Your answer is the line containing "Image resolution: width=1288" plus every line after it to the end of the data below, transcribed exactly and with nothing else.

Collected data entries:
*** Begin section ***
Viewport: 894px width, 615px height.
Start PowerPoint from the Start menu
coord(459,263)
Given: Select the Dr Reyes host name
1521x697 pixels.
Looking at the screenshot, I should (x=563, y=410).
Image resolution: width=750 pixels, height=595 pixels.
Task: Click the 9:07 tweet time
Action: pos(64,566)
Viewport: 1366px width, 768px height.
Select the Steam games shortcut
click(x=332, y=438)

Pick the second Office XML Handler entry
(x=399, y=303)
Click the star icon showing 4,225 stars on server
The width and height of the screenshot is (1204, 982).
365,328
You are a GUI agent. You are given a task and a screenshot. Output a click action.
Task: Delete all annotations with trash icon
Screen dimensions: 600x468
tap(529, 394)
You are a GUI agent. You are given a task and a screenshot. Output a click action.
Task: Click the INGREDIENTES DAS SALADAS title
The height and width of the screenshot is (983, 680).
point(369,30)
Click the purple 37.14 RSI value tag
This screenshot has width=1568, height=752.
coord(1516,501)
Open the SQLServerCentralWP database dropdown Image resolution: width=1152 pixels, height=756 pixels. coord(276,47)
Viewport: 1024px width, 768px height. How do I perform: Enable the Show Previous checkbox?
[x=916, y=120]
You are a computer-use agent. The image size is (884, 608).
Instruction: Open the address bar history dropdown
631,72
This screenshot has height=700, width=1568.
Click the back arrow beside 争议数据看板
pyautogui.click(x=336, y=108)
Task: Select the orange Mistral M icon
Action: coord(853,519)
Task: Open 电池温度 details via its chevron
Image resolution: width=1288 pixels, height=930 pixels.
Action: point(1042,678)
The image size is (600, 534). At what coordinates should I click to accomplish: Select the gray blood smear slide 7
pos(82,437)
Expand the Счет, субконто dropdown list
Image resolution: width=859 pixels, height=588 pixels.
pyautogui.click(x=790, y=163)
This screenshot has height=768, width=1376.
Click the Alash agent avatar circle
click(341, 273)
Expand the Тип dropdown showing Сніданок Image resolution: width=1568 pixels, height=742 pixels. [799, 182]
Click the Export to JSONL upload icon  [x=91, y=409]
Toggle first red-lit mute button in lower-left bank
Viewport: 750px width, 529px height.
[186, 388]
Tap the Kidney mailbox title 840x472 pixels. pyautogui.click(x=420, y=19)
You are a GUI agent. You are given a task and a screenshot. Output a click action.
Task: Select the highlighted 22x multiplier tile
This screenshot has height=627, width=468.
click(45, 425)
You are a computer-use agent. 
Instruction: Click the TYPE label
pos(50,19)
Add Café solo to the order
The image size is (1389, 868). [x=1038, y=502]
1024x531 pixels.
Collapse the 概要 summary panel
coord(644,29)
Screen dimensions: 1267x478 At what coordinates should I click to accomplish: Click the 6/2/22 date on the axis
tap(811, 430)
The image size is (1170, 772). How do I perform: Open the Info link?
*** End section ***
The completed task —
Image resolution: width=1288 pixels, height=930 pixels.
Action: point(1042,678)
The image size is (600, 534). At what coordinates should I click to accomplish: Select the gray blood smear slide 7
pos(82,437)
Expand the Счет, субконто dropdown list
Image resolution: width=859 pixels, height=588 pixels.
pyautogui.click(x=790, y=163)
This screenshot has height=768, width=1376.
Click the Alash agent avatar circle
click(341, 273)
Expand the Тип dropdown showing Сніданок Image resolution: width=1568 pixels, height=742 pixels. [799, 182]
Click the Export to JSONL upload icon  [x=91, y=409]
Toggle first red-lit mute button in lower-left bank
Viewport: 750px width, 529px height.
[186, 388]
Tap the Kidney mailbox title 840x472 pixels. pyautogui.click(x=420, y=19)
You are a GUI agent. You are given a task and a screenshot. Output a click action.
Task: Select the highlighted 22x multiplier tile
This screenshot has height=627, width=468.
click(45, 425)
You are a computer-use agent. 
Instruction: Click the TYPE label
pos(50,19)
Add Café solo to the order
The image size is (1389, 868). [x=1038, y=502]
1024x531 pixels.
Collapse the 概要 summary panel
coord(644,29)
Screen dimensions: 1267x478 At what coordinates should I click to accomplish: Click the 6/2/22 date on the axis
tap(811, 430)
The image size is (1170, 772). How do I perform: Open the Info link?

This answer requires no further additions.